Begin EXCERPT TO READ

Budd says hackers can buy login data for next to nothing.

“There’s so many out there that the cyber criminals can go out, pay a few cents per record - literally - and get information that they can use to turn around and log in,” says Budd.

And that’s what makes the Attorney General’s 2021 data breach report so alarming.

This year, companies reported 280 data breaches. That’s up from 60 last year.

And those companies sent 6.3 million notices to Washington consumers, up nearly 500 percent from 2020.

“Now, we know what that scale is,” says Washington Attorney General Bob Ferguson. “And it’s not just a red flag, Jesse. It’s a bullhorn being announced to the whole state that we have a big, big problem.”

Businesses which have suffered data breaches that impact more than 500 Washington consumers must notify the AG’s office and consumers.

Another problem: ransomware. 150 cases were reported this year, which is more than the last five years combined.

“Whether you are a business that’s getting shut down because someone got all of your information and they are demanding a lot of money before they give it back to you, or you are an individual at your home, it’s stressful,” says Ferguson. “It’s financially very challenging and it jeopardizes all of your personal information.”

End EXCERPT TO READ
Begin INFORMATION SUPPLIED

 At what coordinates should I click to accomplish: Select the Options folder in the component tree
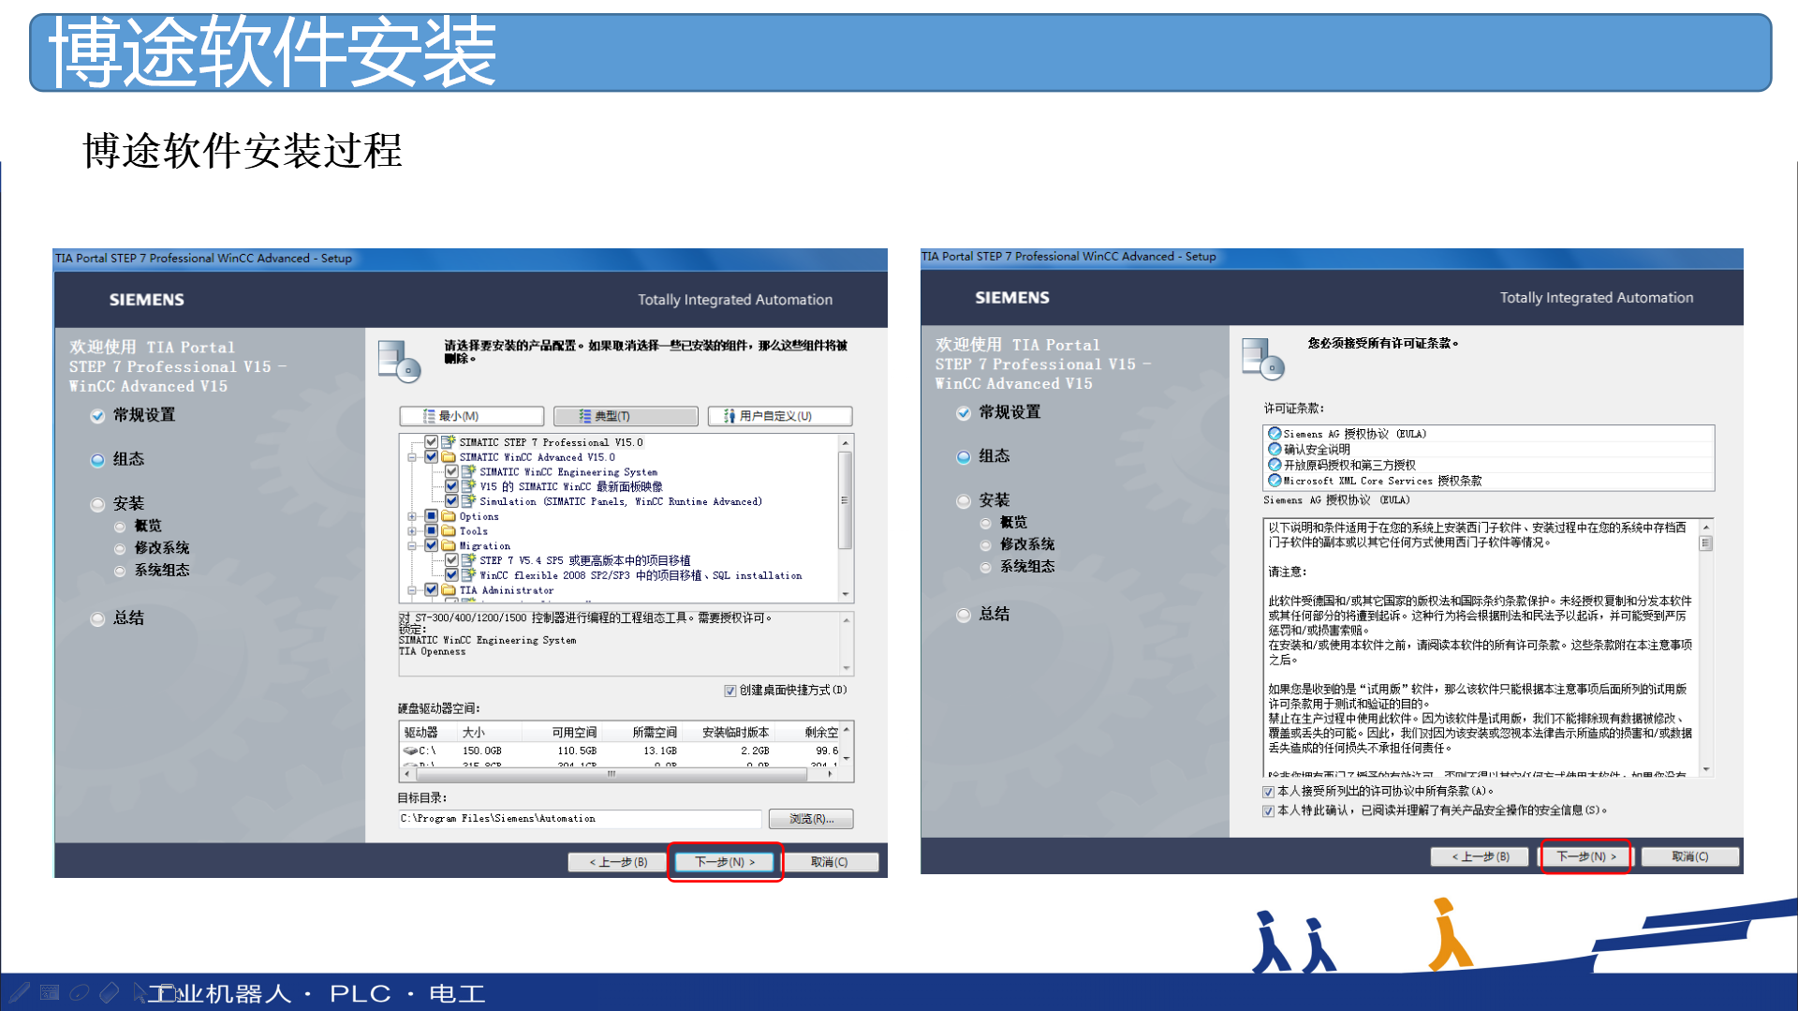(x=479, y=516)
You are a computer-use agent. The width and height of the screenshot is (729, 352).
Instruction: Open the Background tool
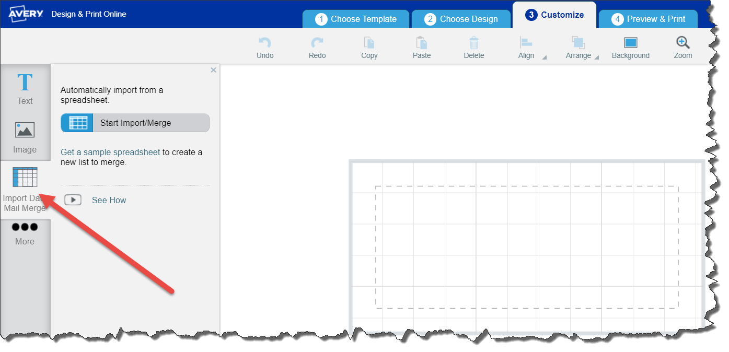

End INFORMATION SUPPLIED

*OBJECTIVE*.
Please reproduce the passage on Washington data breaches in full, word for word.

*EXERCISE ANSWER*.
Budd says hackers can buy login data for next to nothing.

“There’s so many out there that the cyber criminals can go out, pay a few cents per record - literally - and get information that they can use to turn around and log in,” says Budd.

And that’s what makes the Attorney General’s 2021 data breach report so alarming.

This year, companies reported 280 data breaches. That’s up from 60 last year.

And those companies sent 6.3 million notices to Washington consumers, up nearly 500 percent from 2020.

“Now, we know what that scale is,” says Washington Attorney General Bob Ferguson. “And it’s not just a red flag, Jesse. It’s a bullhorn being announced to the whole state that we have a big, big problem.”

Businesses which have suffered data breaches that impact more than 500 Washington consumers must notify the AG’s office and consumers.

Another problem: ransomware. 150 cases were reported this year, which is more than the last five years combined.

“Whether you are a business that’s getting shut down because someone got all of your information and they are demanding a lot of money before they give it back to you, or you are an individual at your home, it’s stressful,” says Ferguson. “It’s financially very challenging and it jeopardizes all of your personal information.”